▶ [Excerpted passage]:
+++++

Fallen crypto king Sam Bankman-Fried was ‘perfectly positioned to make a religion of himself’
A year ago, Sam Bankman-Fried (often called “SBF”) was on top of the world. He had been on the covers of Forbes, which dubbed him “the richest twentysomething in the world”, and Fortune – the equivalent, for a business leader, of a rock star on Rolling Stone, or an athlete on Sports Illustrated.
He was featured in the prestigious “lunch with the FT” in the Financial Times. He was seen as the responsible face of cryptocurrency. There was even speculation he could become the first trillionaire.
But in late 2022, his FTX crypto trading operation – and the closely related Alameda Research, an investment fund he had founded before FTX – both collapsed.
Bankman-Fried is currently charged with crimes relating to the disappearance of billions of dollars of FTX users’ money. These people did not think they were investing in FTX, or even lending to it. Their funds were just being kept there while they switched between, for example, dollars and bitcoins or between bitcoins and dogecoins. But instead it is claimed that their funds were transferred to Alameda and then lost.
Bankman-Fried is pleading not guilty and has published a statement reading: “I didn’t steal funds, and I certainly didn’t stash billions away.”
Review: Going Infinite: The Rise and Fall of a New Tycoon – Michael Lewis (Allen Lane)
Bankman-Fried, who was living in the Bahamas at the time of his arrest, now resides in a US prison. He is facing charges that could result in a sentence of more than a century behind bars and has been taunted as “Scam Bankrupt-Fraud”.

+++++

▶ [Problems to work on]:
a: In the article on Sam Bankman-Fried, where was he living when he was arrested?
b: Continue the article on Sam Bankman-Fried from the point where it stops.

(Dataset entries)
+++++

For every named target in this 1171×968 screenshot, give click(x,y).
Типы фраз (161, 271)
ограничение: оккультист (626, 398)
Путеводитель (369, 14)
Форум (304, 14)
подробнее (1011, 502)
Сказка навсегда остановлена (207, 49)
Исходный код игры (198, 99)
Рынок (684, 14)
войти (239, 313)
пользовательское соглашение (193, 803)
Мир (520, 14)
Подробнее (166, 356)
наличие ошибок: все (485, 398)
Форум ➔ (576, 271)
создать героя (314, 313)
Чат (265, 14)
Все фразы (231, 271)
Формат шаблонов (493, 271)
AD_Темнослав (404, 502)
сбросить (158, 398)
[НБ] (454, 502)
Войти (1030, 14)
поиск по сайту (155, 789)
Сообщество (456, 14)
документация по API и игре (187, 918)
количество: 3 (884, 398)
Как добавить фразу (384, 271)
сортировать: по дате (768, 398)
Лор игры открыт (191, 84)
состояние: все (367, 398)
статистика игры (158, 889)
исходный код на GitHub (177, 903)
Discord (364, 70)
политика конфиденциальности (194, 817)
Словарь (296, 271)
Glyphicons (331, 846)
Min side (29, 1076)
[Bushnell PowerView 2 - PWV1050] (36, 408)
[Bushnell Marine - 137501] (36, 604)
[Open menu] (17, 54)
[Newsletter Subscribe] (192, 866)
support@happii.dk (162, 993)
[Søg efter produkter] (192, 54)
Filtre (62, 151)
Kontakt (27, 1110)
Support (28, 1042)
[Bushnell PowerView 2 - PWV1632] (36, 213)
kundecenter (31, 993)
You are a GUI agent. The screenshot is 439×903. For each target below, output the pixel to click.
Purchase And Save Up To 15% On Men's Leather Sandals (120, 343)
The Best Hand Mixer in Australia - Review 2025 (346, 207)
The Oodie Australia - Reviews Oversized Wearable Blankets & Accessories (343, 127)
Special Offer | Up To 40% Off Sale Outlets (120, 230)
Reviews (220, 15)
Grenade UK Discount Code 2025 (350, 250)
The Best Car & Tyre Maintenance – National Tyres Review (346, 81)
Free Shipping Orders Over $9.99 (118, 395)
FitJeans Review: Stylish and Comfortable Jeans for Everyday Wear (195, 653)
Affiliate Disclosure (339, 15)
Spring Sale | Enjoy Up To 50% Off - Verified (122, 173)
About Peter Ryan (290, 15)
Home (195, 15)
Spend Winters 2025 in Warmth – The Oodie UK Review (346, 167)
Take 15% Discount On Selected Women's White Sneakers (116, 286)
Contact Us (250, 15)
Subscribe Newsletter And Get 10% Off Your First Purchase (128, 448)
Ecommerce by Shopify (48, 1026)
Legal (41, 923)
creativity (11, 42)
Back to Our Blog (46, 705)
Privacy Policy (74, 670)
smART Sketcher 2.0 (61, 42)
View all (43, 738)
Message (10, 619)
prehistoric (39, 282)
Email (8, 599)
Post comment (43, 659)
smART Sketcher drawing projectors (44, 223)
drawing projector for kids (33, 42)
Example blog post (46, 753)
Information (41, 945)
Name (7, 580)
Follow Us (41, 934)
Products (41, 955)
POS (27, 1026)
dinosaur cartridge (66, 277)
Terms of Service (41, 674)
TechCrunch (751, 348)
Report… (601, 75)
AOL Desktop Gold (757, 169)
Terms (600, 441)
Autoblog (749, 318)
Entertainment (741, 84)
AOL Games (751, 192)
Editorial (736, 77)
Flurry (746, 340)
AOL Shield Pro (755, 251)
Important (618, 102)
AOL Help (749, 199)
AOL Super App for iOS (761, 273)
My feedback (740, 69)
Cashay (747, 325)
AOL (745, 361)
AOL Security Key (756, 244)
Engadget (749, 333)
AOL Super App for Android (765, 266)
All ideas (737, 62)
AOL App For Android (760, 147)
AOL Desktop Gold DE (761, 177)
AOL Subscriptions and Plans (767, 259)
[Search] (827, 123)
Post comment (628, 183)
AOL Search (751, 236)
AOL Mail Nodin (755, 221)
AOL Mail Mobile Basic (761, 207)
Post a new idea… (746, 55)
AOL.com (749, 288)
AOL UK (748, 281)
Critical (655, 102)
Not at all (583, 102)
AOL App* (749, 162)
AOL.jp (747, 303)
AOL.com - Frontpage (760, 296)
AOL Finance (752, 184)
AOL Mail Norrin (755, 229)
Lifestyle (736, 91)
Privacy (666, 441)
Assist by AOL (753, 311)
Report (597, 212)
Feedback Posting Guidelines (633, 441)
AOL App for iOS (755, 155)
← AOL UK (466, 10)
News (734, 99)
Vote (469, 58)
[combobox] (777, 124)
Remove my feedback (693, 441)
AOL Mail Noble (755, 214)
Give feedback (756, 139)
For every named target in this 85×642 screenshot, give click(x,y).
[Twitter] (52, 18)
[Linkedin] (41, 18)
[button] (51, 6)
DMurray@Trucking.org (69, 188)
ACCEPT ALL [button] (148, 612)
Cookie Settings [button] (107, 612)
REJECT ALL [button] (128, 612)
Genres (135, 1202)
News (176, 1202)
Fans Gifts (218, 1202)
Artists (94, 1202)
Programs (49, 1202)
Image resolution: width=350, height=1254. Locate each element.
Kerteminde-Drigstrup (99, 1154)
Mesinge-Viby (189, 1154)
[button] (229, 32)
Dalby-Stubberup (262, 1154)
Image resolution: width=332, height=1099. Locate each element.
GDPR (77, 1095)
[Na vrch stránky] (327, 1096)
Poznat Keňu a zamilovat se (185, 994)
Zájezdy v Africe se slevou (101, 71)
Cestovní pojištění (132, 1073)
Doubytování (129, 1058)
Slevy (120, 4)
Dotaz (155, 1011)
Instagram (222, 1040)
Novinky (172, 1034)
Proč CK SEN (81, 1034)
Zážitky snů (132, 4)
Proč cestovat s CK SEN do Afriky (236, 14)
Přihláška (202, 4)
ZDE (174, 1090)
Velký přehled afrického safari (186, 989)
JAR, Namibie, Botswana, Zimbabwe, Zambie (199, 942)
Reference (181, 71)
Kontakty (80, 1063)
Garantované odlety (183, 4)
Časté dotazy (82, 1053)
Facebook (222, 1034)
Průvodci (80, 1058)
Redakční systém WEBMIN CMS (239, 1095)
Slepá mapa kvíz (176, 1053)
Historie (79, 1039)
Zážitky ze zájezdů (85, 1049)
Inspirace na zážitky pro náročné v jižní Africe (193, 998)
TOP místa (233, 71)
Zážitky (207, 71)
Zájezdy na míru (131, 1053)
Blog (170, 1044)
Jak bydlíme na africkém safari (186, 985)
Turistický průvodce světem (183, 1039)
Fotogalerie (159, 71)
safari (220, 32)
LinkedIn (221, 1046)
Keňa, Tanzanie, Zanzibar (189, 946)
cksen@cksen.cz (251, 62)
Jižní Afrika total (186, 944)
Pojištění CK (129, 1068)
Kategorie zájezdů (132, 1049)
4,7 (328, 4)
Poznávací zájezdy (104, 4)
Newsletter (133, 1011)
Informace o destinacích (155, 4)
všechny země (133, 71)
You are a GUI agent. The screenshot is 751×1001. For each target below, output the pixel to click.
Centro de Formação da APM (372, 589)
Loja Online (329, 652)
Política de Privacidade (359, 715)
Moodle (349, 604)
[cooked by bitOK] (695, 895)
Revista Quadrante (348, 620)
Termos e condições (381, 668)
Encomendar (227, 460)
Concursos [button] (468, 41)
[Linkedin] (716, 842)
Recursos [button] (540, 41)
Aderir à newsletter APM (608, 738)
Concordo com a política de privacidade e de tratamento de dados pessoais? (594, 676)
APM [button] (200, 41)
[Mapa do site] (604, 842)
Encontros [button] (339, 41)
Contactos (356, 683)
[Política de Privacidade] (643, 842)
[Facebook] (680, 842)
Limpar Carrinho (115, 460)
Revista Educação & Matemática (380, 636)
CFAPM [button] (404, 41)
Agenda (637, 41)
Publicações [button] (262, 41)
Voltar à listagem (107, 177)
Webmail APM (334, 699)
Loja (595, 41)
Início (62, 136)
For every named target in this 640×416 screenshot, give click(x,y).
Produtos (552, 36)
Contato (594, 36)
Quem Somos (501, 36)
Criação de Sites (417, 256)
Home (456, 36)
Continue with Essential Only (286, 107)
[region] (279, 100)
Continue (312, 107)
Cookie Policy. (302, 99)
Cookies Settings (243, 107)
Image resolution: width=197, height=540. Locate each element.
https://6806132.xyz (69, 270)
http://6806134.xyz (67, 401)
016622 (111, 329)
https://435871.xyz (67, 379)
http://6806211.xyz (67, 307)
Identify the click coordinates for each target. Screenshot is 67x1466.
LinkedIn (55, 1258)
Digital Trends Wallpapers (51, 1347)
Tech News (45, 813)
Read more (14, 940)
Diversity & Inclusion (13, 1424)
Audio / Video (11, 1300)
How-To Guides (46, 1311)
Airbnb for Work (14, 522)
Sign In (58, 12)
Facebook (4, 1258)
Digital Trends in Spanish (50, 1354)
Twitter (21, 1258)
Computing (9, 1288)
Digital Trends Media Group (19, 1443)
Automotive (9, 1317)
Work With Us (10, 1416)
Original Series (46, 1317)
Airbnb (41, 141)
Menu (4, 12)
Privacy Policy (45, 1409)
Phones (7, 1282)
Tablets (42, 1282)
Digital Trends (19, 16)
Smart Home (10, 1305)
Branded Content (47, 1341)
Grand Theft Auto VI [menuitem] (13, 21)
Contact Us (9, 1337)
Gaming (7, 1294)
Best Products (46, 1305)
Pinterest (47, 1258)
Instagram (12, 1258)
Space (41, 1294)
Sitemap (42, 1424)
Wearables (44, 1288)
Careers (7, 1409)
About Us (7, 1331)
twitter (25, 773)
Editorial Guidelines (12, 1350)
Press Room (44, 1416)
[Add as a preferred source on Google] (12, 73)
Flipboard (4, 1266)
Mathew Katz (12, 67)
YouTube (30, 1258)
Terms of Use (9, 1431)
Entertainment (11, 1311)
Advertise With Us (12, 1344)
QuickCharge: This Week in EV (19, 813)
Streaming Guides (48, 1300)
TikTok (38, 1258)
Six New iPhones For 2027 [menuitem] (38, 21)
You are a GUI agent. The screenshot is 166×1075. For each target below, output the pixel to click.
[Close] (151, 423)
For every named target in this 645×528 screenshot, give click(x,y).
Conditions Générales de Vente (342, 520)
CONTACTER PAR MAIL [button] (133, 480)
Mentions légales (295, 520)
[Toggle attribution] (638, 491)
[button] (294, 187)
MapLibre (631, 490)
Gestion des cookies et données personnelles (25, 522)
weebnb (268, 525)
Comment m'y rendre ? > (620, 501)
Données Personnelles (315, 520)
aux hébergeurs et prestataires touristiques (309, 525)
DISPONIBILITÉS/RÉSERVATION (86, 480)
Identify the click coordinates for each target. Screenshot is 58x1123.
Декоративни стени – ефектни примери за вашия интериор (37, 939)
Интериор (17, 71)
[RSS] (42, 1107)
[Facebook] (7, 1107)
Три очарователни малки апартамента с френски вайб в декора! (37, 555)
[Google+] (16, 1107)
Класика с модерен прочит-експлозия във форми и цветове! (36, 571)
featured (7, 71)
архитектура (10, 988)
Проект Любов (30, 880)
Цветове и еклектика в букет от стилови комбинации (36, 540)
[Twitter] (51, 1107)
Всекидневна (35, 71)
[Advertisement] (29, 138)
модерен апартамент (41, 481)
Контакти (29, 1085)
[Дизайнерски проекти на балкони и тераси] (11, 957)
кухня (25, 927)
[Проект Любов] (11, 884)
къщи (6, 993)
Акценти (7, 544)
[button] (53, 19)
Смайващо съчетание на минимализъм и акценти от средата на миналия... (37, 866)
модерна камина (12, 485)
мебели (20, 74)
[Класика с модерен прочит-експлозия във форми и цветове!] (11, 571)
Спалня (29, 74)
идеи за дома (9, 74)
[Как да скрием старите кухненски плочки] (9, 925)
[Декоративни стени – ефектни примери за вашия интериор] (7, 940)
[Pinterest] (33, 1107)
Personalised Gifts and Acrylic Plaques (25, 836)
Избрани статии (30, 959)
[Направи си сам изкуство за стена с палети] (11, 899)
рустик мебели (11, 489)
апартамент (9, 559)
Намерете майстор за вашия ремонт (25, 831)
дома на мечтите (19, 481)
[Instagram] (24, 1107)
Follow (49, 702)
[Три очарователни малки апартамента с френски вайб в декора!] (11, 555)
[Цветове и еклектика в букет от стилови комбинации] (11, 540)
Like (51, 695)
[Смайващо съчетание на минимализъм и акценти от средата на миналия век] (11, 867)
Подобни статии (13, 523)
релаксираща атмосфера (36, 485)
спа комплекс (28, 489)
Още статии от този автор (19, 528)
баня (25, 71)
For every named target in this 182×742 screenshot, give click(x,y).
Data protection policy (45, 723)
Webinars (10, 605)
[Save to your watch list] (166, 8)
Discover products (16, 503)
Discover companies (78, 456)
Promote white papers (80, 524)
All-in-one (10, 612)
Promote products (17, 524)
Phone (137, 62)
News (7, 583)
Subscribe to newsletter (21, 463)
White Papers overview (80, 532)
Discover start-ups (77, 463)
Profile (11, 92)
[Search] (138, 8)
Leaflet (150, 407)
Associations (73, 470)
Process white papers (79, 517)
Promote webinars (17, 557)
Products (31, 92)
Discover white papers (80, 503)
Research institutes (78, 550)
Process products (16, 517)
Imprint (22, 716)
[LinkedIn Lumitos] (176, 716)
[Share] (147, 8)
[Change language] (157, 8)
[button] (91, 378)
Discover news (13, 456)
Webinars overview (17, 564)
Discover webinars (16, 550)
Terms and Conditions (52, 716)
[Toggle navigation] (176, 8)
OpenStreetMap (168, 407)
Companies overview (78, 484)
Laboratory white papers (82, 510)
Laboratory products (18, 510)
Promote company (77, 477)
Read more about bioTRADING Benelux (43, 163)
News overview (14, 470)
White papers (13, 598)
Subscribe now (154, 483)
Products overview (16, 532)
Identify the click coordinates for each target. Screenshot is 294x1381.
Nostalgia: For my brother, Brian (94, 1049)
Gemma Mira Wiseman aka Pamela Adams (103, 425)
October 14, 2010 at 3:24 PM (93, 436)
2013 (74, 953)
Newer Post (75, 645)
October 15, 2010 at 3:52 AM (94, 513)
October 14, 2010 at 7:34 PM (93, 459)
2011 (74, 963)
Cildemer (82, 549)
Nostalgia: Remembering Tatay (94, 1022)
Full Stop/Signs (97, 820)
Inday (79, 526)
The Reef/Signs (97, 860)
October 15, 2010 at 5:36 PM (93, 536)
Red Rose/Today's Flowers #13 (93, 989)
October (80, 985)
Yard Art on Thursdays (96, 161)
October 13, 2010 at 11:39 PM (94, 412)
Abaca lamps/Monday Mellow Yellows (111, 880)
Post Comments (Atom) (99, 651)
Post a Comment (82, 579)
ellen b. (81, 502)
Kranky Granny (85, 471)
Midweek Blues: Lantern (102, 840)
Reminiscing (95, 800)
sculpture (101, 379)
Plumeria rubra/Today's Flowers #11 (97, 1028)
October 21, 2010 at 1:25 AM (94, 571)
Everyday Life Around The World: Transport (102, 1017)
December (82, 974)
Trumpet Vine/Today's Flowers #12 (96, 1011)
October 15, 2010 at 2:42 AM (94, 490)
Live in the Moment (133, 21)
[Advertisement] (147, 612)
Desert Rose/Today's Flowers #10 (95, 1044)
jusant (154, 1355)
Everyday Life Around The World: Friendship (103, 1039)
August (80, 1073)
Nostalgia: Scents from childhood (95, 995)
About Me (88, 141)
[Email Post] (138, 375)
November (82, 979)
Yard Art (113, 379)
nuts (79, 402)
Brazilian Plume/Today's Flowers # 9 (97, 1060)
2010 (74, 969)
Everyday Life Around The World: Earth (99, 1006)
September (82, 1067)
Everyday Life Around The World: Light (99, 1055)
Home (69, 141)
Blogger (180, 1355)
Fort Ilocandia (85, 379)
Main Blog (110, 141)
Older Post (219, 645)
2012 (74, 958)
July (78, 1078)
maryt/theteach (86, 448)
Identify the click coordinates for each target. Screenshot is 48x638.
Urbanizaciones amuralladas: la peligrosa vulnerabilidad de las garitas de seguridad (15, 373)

+++++

▶ [Final answers]:
a: In the Bahamas.

b:
His remarkable story has been told by Michael Lewis, the author of Liar’s Poker, a Wall Street story drawing on his own experience as a bond salesman for Salomon Brothers; and the internationally successful book-then-film The Big Short, an account of the financial market shenanigans that led to the global financial crisis of 2007-09.
Lewis, who had extraordinary access to Bankman-Fried while writing, holds the unusual combination of degrees in art history from Princeton and economics from the London School of Economics. As a former bond salesman, he knows his way around financial markets and has seen his share of excess and oversized egos. As a journalist, he is skilled at clear writing about complex finance. He was ideally placed to write this book.
However, he has been widely criticised as too close to his subject. When Bankman-Fried was arrested, Lewis had been shadowing him for nearly a year. And as events unfolded – and even while Bankman-Fried was under house arrest – Lewis was there, taking notes.
Lewis describes himself as having been “totally sold” after his first meeting with Bankman-Fried. And he has called his book “a letter to the jury”. But he rejects criticism of his objectivity as “crazy”.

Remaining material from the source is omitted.